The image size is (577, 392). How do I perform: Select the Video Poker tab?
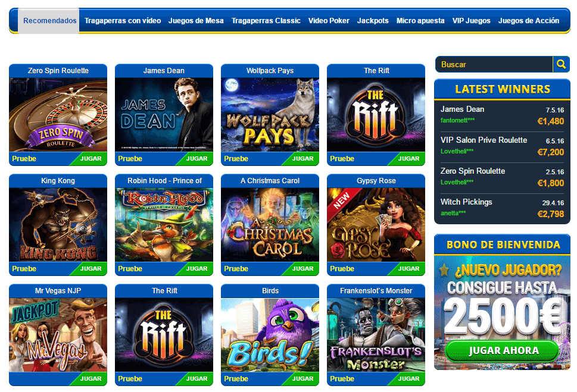[329, 21]
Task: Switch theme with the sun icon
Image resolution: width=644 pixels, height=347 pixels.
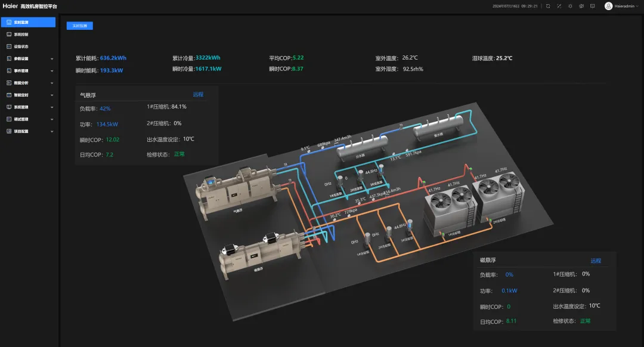Action: tap(570, 6)
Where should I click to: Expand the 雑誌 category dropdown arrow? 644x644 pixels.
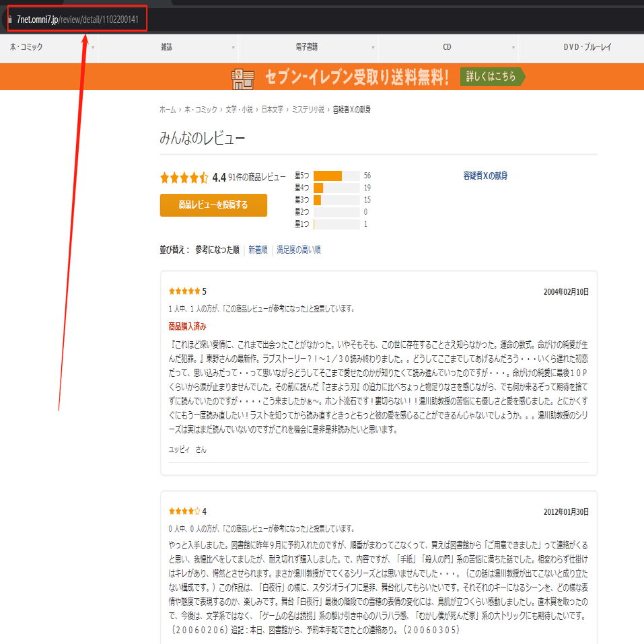(x=233, y=48)
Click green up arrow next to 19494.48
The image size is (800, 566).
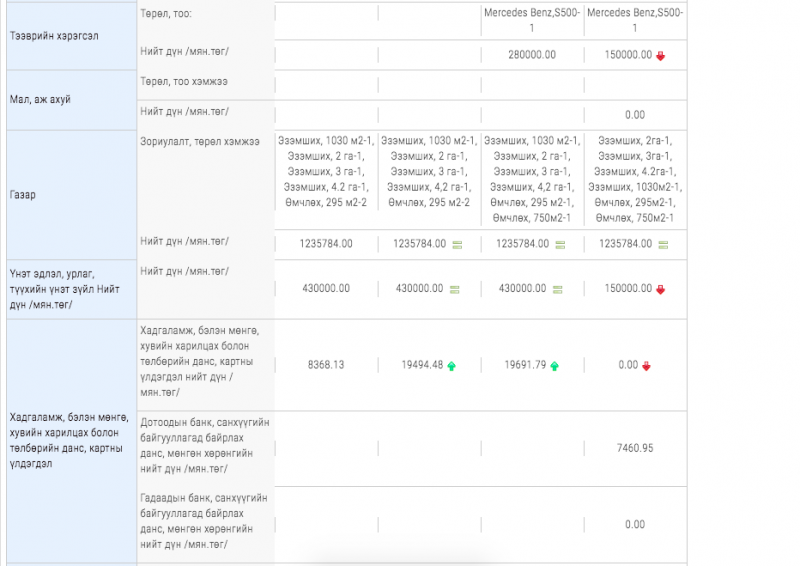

> _Work request_: Everything in the records above must be repeated exactly, apart from the pictures.

> _Written response_:
The image size is (577, 392). How do I perform: Select the Video Poker tab?
[329, 21]
Task: Switch theme with the sun icon
Image resolution: width=644 pixels, height=347 pixels.
Action: tap(570, 6)
Where should I click to: Expand the 雑誌 category dropdown arrow? 644x644 pixels.
(x=233, y=48)
Click green up arrow next to 19494.48
The image size is (800, 566).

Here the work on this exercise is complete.